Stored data
========
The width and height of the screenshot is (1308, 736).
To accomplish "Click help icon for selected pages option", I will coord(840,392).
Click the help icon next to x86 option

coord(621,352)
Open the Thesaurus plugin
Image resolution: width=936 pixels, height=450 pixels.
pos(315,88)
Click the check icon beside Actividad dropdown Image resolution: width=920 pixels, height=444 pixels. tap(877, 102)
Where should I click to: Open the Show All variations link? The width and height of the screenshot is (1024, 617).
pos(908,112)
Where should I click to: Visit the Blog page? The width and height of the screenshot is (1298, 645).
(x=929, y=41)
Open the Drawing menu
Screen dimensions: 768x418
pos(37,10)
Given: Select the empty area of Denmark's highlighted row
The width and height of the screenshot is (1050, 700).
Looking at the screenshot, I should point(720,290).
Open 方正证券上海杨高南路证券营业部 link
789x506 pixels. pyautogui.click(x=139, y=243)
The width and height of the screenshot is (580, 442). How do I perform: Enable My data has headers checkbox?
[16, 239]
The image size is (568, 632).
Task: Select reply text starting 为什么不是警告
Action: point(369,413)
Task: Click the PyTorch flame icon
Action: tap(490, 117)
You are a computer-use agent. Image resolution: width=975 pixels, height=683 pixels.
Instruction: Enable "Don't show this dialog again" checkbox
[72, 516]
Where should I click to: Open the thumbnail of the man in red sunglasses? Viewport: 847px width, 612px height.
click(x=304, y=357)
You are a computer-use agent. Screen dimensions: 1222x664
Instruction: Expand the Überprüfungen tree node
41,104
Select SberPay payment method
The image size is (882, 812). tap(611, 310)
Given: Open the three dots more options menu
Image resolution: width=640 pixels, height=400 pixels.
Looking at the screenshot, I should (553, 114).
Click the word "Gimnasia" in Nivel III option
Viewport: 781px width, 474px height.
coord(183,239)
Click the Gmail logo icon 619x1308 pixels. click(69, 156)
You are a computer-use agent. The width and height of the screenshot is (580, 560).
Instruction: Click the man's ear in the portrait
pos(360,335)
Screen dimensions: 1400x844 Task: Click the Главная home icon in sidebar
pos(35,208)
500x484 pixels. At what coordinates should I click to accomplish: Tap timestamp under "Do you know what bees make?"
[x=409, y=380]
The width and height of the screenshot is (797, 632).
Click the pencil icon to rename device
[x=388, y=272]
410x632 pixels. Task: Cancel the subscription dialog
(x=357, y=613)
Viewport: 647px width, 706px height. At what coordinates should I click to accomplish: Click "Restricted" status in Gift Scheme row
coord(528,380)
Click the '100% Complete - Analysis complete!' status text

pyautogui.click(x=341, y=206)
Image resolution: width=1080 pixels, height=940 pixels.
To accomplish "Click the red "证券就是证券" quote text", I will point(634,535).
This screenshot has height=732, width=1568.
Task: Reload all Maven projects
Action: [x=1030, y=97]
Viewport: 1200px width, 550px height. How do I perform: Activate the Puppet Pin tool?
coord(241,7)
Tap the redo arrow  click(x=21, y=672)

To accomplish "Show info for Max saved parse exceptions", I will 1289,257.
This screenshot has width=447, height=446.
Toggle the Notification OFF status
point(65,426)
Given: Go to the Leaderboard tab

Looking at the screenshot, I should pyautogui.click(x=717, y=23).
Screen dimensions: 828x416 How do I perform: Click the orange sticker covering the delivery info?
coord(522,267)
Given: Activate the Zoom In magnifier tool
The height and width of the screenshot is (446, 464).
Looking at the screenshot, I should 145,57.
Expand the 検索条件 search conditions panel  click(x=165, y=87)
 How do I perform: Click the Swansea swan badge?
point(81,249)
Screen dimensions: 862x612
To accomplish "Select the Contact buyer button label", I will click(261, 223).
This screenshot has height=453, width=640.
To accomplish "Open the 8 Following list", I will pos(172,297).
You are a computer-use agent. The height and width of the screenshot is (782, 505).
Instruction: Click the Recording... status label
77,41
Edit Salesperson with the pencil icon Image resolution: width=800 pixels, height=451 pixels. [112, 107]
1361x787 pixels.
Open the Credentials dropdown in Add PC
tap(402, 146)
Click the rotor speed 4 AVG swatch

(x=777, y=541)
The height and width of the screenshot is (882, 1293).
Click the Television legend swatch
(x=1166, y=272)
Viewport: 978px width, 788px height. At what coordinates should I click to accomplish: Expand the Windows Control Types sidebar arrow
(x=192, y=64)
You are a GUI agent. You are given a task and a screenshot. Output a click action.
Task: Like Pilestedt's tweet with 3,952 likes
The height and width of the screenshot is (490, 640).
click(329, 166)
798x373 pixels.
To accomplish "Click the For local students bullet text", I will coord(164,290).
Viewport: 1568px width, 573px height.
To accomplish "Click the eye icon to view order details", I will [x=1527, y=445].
========
The lines that mention the word "computer" should be pulled from the records above.

▸ Exercise output:
You are a computer-use agent. Image resolution: width=975 pixels, height=683 pixels.
You are a computer-use agent. Screen dimensions: 1222x664
You are a computer-use agent. The width and height of the screenshot is (580, 560).
You are a computer-use agent. The height and width of the screenshot is (782, 505).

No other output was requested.